It’s important we acknowledge that we see the world through our own filters. We bring to any situation our entire biographies – our culture, our experiences, our hopes, our fears. This is great – it’s what makes us human – but we can’t kid ourselves into thinking we’re objective. Or that there is some universal truth we all abide by.

As parents and therapists, we impose our values and desires on the child – and especially if the child doesn’t have expressive language, it’s important to acknowledge that ALL perceived interests of the child are projected. We don’t know what they want to say. We only know what we want to hear.

We think we know

* what the child wants to say
* that he or she actually has something to say.
* that he or she will appreciate all our hard work.
* that the child wants to feel successful, and will strive to achieve.

The truth is we don’t actually know if any of that is true.

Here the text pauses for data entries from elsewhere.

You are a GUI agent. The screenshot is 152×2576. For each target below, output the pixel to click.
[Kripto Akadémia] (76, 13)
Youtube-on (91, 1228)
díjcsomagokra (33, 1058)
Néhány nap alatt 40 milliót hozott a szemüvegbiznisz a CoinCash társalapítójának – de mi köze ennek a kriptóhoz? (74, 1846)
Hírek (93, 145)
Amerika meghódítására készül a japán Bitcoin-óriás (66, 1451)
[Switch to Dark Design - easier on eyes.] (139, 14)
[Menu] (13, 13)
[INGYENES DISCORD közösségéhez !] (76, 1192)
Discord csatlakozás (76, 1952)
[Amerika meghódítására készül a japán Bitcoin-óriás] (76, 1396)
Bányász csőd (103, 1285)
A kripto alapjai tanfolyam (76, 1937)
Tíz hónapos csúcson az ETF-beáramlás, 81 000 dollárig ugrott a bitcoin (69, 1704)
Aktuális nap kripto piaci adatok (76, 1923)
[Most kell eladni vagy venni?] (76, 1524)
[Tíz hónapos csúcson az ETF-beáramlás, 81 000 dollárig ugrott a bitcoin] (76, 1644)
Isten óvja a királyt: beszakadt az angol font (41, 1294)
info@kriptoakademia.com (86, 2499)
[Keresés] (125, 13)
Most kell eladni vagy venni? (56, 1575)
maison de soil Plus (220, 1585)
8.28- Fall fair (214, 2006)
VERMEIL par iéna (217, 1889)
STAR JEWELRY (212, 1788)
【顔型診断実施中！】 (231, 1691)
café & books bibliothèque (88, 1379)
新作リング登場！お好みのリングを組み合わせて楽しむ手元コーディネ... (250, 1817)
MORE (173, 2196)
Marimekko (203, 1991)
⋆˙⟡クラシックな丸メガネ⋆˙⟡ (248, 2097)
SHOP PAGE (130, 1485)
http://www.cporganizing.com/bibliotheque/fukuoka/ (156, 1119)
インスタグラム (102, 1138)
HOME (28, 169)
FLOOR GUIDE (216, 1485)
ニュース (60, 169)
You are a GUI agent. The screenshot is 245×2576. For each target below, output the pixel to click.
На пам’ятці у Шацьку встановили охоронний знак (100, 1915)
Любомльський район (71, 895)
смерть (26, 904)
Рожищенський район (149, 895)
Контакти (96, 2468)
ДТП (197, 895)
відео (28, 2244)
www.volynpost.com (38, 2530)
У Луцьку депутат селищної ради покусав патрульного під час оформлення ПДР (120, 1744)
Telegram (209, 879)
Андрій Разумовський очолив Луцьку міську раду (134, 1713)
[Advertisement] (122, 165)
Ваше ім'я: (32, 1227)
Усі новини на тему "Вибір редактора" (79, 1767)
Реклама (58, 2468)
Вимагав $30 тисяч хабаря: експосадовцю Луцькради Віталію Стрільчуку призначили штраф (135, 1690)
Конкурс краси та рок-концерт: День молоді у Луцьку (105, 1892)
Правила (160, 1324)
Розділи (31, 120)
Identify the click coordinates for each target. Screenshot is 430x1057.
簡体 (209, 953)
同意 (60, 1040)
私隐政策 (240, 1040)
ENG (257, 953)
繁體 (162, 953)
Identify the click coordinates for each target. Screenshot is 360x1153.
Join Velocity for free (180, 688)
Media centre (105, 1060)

I have a convenient benchmark at home – my typically-developing 7 year old – and I can tell you that he doesn’t always say what he means, he doesn’t always have something to say, he doesn’t always appreciate my hard work, and he doesn’t always like to work hard. How did I come to make all those assumptions about Owen? It’s human nature, I suppose – to fill in the gaps when we’re trying to make sense of things.

title slide - Owen

So if I have to make assumptions, why not these:

* Owen wants to feel loved
* Owen would prefer a peaceful, calm household
* Owen will benefit from me taking care of myself
* Owen wants to be accepted as he is
* Owen would prefer to be regarded with affection, not scrutiny or assessment

This perspective doesn’t stop me from looking for ways to connect with my son, but it does slow me down a bit –and help me to remember that what I want for him is just that: what i want for him. Not necessarily what he might want for himself.
title slide - Owen


As a mother, I love my children and take care of them the best I can. And that would be the case whether or not there was someone around to see. However, we all know the pressures on parents, the judgements, the evaluations, the comparisons… and as a result, the striving. For a parent with a child like Owen, I think that becomes multiplied. I have been endlessly praised for my hard work and efforts, hailed as a kind of supermom who can and will do anything for her children. So what does this do to the overworked, guilt-ridden mother who despite all the effort still feels like it’s not enough? I can tell you what happened to me: I felt terrible. I felt trapped. I connected being a good mother with working really hard, and I felt doomed to a life of endless striving. I couldn’t acknowledge that I needed a break. I couldn’t slow down. Until I would be forced to, through circumstance, poor health, fatigue… which adds to the guilt even more.

title slide - Owen

Over the years, as I started to better understand all that Owen would require in terms of his communication needs, I thought it was my lot in life to have to work harder than other parents of typically-developing children. That my role as a mother had to be different because Owen is different. And to some extent, I think that has to be the case… I am changing diapers long after any of my peers, and there are no two ways about it. However, my goal now is different. My agenda now is not to be a long-suffering, exhausted, hard-working parent. Instead, my goal is be peaceful in my own life. My benchmark is this – if I start to feel like I am working harder than other people around me, I stop and ask myself – who am I doing this for? What in me is being satisfied? Does Owen benefit? Is it costing me my energy and my health to continue at this pace? If I were Owen, what would I want?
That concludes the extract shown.